Fine, what about writing a playbook to create a new user in Windows machine ? Here see the very basic playbook and let’s test it.

---

- name: "Create New user on Windows Machine"

  hosts: "{{ NODES }}"

  tasks:

    - name: "Check Windows machines access using win_ping"

      win_ping:

      when: ansible_os_family == 'Windows'

    

    - name: Create a new User 

      win_user:

        name: john

        password: MyP4ssw0rd

        state: present

        groups:

          - Users
      when: ansible_os_family == 'Windows'

Execute the playbook using ansible-playbook command. Please note the NODES variable as I don’t usually hardcode the hosts inside playbook; instead I pass the hosts list while running ansible-playbook command as show below.

$ ansible-playbook test-access.yaml -e "NODES=windows"
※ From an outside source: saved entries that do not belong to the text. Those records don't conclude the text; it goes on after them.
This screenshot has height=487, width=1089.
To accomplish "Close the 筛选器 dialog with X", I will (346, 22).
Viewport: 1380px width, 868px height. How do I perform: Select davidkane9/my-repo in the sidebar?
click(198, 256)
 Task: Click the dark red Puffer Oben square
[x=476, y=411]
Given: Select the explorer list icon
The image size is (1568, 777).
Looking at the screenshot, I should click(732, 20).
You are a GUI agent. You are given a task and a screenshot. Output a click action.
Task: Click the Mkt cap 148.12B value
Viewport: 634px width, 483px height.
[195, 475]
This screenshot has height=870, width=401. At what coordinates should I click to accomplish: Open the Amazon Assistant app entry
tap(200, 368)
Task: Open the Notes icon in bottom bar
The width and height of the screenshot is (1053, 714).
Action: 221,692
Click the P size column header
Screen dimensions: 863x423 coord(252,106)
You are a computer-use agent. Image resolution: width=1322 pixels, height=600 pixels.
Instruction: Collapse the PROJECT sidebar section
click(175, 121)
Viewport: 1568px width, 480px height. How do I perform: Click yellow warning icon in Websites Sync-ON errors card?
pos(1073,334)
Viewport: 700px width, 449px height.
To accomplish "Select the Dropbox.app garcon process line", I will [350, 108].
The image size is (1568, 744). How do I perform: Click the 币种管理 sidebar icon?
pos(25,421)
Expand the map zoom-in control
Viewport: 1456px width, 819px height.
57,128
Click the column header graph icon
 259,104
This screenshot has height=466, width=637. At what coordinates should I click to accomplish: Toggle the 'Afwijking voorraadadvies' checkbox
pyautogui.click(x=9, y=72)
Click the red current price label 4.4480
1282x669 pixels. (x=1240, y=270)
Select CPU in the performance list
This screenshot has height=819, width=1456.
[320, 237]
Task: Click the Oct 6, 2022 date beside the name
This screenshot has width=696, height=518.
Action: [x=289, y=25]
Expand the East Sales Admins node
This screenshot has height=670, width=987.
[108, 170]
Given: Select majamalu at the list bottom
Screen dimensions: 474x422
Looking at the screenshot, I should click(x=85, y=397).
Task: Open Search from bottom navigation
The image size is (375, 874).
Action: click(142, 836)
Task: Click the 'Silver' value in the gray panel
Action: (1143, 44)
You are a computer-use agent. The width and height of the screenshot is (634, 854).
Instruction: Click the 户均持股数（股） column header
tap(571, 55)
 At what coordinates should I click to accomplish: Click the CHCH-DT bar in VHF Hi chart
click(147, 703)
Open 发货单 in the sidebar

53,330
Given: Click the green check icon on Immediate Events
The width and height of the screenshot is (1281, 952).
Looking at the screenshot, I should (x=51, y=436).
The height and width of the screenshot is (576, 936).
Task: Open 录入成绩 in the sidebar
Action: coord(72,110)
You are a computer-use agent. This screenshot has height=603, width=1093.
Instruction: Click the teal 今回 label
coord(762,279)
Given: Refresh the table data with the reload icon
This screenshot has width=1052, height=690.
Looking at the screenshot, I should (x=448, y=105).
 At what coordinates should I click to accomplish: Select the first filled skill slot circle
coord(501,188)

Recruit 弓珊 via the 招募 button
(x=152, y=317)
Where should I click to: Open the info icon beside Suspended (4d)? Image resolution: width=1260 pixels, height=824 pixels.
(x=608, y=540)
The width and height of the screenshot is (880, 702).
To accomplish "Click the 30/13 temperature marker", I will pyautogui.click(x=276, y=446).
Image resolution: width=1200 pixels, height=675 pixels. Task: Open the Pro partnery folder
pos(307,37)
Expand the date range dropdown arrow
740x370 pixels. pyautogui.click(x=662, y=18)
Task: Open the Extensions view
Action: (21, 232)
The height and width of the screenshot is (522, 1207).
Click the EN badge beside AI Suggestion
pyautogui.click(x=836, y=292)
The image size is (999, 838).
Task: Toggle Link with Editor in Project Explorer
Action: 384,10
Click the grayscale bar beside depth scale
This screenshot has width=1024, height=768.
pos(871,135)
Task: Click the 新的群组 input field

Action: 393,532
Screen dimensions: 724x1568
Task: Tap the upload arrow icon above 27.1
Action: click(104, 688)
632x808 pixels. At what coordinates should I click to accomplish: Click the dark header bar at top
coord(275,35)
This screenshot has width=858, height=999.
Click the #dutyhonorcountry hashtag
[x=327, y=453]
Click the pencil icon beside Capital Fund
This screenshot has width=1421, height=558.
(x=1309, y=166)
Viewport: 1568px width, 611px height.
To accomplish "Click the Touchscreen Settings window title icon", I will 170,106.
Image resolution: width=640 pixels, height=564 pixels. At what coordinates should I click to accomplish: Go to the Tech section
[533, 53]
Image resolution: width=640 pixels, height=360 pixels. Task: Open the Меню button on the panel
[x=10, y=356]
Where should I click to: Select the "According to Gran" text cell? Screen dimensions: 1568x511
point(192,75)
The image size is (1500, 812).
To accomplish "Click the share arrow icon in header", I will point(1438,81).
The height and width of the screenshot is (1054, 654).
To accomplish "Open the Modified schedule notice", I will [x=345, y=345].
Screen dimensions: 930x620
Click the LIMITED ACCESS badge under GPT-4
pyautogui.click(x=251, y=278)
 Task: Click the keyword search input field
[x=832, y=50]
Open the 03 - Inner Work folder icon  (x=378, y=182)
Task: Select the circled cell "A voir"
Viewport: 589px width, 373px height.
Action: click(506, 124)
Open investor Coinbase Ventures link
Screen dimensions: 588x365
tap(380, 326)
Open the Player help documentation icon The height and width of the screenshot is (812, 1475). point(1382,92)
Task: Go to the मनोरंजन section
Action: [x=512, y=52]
PLAY [Testing Basic Connection to Managed Nodes] ***********************************************************

TASK [Gathering Facts] *************************************************************************************
ok: [10.6.1.216]
ok: [vm-win2016-dev]

TASK [Test Windows machines using win_ping] ****************************************************************
ok: [10.6.1.216]
ok: [vm-win2016-dev]

TASK [Create a new User] ***********************************************************************************
changed: [vm-win2016-dev]
changed: [10.6.1.216]

PLAY RECAP *************************************************************************************************
10.6.1.216                 : ok=3    changed=1    unreachable=0    failed=0    skipped=0    rescued=0    ignored=0   
vm-win2016-dev             : ok=3    changed=1    unreachable=0    failed=0    skipped=0    rescued=0    ignored=0   

Yes, its working and Ansible already completed all tasks successfully. Let’s go and check the Windows machine for new user.

New user john already created on Windows machine !

Hope, you learned how to configure on a Windows machine to manage by Ansible.